A pandemia trouxe um aumento do número de incidentes de cibersegurança. O Centro Nacional de Cibersegurança destaca o aumento dos ciberataques, “os quais aproveitaram o período de confinamento para estratégias oportunistas, tornando as organizações e os indivíduos alvos mais prováveis” .
SECURITY MAGAZINE – O mundo atravessa um momento de grande transformação, imposta pela actual pandemia. Ao nível da cibersegurança os dados mais recentes do CNCS apontam para um crescimento de ocorrências em Portugal. Que aprendizagens se retiram dO momento que atravessamos, ao nível da preparação das empresas e profissionais?

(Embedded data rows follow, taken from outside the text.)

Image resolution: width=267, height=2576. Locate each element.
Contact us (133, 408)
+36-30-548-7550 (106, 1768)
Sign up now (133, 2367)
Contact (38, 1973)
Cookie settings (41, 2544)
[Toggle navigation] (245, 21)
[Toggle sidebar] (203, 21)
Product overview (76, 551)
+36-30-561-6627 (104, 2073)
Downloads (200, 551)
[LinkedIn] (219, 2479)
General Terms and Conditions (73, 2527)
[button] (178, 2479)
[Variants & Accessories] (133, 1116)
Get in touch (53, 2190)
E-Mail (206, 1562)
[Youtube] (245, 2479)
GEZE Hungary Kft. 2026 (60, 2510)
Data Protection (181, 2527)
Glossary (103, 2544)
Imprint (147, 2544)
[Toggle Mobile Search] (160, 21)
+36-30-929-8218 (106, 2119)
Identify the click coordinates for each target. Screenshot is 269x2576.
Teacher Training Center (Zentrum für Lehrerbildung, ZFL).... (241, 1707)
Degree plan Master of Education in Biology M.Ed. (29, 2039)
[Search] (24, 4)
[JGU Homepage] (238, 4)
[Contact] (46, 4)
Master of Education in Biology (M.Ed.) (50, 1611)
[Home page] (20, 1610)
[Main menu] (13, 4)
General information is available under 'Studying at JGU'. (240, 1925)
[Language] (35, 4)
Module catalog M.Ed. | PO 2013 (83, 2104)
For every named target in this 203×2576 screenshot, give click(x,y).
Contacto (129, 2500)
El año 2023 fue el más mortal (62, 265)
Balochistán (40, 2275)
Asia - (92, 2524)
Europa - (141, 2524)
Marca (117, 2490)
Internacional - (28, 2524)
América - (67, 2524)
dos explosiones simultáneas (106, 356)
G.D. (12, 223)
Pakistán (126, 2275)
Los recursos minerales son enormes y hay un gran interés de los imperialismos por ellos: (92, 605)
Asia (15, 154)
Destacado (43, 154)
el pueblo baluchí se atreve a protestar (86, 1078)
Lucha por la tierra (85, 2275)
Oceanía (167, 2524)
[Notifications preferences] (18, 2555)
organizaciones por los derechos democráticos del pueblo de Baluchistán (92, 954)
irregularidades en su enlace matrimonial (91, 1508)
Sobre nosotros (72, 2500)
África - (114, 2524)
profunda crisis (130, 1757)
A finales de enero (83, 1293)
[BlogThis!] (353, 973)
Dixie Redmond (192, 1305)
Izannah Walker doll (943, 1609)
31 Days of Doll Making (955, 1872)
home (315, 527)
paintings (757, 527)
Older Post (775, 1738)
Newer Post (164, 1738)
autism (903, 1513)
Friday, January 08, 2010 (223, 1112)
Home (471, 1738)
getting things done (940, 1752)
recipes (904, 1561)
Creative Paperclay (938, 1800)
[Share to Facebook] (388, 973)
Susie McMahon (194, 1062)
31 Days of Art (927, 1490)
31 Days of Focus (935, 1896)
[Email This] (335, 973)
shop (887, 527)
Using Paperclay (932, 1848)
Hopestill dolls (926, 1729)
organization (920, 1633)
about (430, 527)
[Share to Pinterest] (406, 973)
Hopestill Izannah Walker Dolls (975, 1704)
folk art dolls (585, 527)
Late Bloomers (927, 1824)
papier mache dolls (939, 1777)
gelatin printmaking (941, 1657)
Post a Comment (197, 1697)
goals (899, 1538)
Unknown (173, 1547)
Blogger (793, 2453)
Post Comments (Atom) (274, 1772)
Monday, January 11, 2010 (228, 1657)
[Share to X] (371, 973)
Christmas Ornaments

CNCS – Durante o período de pandemia verificou-se um aumento no número de incidentes registados por parte do CERT.PT. Esta ocorrência surge em linha com outros dados nacionais e internacionais que mostram o aumento dos ciberataques, os quais aproveitaram o período de confinamento para estratégias oportunistas, tornando as organizações e os indivíduos alvos mais prováveis. Tendo em conta a circunstância em causa, julgamos que as entidades estatais e as empresas souberam responder de forma adequada, sobretudo se considerarmos as necessidades de adaptação muito rápida ao teletrabalho e, por conseguinte, uma maior dependência do digital. Recorde-se que este período serviu também para reforçar a ideia de que a cibersegurança é uma componente fundamental para a estabilidade das organizações.
O lockdown não parou cibercriminosos, os quais têm aproveitado esta situação para concretizar os seus intentos. Como é que o CNCS avalia o grau de complexidade destes ataques, a sua abrangência e o número de ocorrências nos últimos meses?
Nos últimos meses sentiu-se um aumentou do número de ataques, bem como da janela de oportunidade que espontaneamente surgiu para que os ataques ocorram e com sucesso. Contudo, não se observou que o incremento dos ataques esteja directamente relacionado com um aumento na complexidade, ainda que denotemos que alguns incidentes possam ser, naturalmente, mais complexos do que outros. Salientar ainda que observamos uma maior abrangência no que respeita às vítimas destes ataques, podendo esta estar directamente relacionada com o lockdown, contudo, é importante reter que o factor complexidade não tem uma relação directa com o número de ataques.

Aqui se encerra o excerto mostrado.